Quantization
Compressing a model by representing its weights with fewer bits — typically 8-bit or 4-bit instead of 16-bit.
What is Quantization?
LLMs are stored as floating-point weights — typically 16-bit (fp16) or 32-bit (fp32). Quantization compresses these to 8-bit (int8) or even 4-bit (int4) integers. A 70B fp16 model is 140GB; quantized to int4 it shrinks to ~35GB and fits on consumer GPUs.
There is a quality cost. Aggressive 4-bit quantization typically loses 1–3% on benchmarks vs the full model — usually acceptable for production. Modern methods (GPTQ, AWQ, GGUF) preserve quality better than naive rounding.
For Indian engineers, quantization is what makes running open-weight LLMs on premise affordable. A quantized Llama 70B serves real production traffic on hardware that costs lakhs not crores.

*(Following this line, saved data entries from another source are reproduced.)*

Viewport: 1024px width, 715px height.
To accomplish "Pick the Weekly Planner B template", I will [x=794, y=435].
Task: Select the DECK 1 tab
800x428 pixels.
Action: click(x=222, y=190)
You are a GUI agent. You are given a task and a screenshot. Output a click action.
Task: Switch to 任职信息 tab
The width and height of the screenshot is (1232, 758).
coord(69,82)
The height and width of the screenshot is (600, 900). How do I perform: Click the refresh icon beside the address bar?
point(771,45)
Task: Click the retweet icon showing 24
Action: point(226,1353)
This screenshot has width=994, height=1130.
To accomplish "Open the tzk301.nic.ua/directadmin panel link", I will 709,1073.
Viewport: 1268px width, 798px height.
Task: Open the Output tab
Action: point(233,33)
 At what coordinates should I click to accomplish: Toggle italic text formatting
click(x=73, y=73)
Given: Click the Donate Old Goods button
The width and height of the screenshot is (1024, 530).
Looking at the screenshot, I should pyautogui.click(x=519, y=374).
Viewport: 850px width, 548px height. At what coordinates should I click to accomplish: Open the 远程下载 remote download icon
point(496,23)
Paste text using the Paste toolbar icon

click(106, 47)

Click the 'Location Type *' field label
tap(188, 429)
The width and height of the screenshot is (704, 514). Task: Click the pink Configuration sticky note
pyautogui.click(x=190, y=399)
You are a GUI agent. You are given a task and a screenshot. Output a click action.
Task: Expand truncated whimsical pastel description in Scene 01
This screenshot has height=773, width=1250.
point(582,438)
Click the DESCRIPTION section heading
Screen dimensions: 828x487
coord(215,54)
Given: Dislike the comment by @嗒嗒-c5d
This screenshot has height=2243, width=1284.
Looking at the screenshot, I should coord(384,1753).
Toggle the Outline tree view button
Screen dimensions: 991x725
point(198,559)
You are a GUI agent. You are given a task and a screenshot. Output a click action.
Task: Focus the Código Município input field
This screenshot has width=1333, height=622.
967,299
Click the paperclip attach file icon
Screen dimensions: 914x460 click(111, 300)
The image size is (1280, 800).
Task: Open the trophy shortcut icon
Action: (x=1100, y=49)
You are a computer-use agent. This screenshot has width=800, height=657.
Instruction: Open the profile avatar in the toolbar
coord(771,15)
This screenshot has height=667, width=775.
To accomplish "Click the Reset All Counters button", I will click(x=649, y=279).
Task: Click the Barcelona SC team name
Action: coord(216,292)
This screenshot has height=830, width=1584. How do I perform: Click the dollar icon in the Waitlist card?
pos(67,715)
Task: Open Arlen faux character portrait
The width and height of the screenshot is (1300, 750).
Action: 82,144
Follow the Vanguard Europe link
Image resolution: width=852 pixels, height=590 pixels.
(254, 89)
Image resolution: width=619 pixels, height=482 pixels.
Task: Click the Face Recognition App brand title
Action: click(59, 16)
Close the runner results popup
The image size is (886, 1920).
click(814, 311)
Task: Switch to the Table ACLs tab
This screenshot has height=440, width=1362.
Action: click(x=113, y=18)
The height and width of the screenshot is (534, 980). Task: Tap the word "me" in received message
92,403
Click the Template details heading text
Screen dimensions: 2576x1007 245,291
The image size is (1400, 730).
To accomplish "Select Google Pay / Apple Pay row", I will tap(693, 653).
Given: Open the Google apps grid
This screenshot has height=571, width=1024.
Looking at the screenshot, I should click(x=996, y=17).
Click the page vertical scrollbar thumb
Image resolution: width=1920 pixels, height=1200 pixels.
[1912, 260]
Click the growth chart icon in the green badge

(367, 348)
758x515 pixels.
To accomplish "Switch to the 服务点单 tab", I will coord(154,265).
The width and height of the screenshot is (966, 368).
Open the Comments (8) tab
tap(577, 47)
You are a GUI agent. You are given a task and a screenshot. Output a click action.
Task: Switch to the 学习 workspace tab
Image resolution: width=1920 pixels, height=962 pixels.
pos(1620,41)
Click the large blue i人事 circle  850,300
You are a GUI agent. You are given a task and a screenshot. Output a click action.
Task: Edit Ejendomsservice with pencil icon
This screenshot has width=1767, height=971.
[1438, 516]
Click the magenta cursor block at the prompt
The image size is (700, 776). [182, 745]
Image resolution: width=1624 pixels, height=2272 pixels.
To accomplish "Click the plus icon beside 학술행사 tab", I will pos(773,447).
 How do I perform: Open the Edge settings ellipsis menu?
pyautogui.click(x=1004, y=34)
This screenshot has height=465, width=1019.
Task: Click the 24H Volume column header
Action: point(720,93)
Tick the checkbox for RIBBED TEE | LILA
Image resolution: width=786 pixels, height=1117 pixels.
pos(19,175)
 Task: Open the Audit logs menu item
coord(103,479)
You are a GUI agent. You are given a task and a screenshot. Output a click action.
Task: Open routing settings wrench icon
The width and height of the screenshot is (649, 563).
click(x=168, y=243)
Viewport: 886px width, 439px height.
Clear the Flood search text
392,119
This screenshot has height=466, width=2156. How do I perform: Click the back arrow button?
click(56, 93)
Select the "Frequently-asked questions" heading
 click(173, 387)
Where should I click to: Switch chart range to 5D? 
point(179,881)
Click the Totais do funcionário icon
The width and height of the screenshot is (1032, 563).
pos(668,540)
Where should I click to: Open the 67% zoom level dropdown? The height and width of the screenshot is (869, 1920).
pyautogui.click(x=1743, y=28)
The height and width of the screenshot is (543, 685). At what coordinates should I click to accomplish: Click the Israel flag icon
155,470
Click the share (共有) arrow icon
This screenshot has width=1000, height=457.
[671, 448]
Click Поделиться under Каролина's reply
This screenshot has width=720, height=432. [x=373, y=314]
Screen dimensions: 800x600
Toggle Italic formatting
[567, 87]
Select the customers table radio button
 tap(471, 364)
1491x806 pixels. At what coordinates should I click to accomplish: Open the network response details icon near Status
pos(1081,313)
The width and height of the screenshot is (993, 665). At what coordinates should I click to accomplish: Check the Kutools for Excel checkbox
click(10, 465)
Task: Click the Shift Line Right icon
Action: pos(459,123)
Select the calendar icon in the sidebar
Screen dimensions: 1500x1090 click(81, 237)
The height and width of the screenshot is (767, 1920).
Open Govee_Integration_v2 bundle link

Quantization is the difference between "we use Llama" being a slide-deck claim and an actual production deployment. Every senior Gen AI engineer needs it.
A Bengaluru health-tech runs Llama 3 70B quantized to 4-bit (via GGUF + llama.cpp) on a single RTX 4090. Inference latency 12 tokens/sec, hardware cost ₹2.5L, no API spend — for a workload that was costing them ₹4L/month on Claude.